Nor did ISIL stop there.

“Particularly concerning has been the spread of ISIL beyond Syria and Iraq,” Lt. Gen. Vincent Stewart, director of the Defense Intelligence Agency, said in the DIA’s Worldwide Threat Assessment published last month. “With affiliates in Algeria, Egypt, Libya, the group is beginning to assemble a growing international footprint that includes ungoverned and under governed areas.”

“ISIL has increased its presence and influence in Libya, particularly in Darnah, where it has begun establishing Islamic institutions,” said the threat assessment.

Some now suggest the U.S. needs to put combat forces back into Iraq to defeat ISIL. But if U.S. forces on the ground are what it would take to eradicate ISIL, would we not need to put them into Syria and Libya, too, where ISIL has also established itself.

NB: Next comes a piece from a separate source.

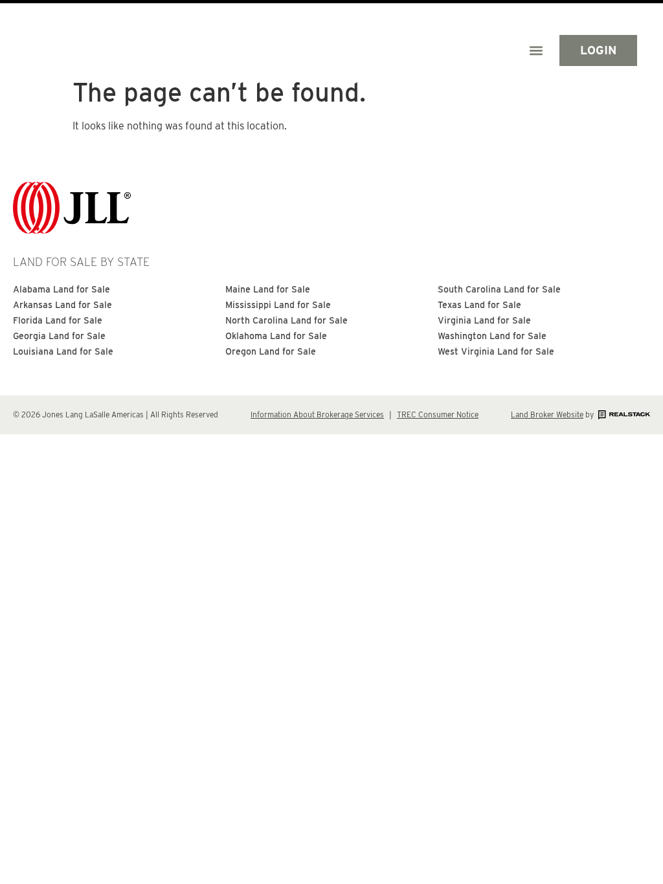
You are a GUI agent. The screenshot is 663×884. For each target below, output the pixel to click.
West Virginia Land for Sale (496, 351)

If an eight-year U.S. occupation of Iraq could not permanently eradicate the terror group Zarqawi started more than 15 years ago, how long would we need to occupy ISIL-ridden regions now to make sure we got the job done this time?

Having removed Saddam Hussein, we were unable to establish a new secular order in Iraq that was capable of suppressing militant Islamic radicalism – even when we had military forces on the ground in that country for eight years. Having helped remove Gaddafi in Libya, without putting troops on the ground, we were also unable to establish a new secular order capable of suppressing militant Islamic radicalism.

One thing is clear: It should now be our policy to support – not destabilize – secular Middle Eastern and North African regimes that resist, for their own reasons, militant Islamic radicals.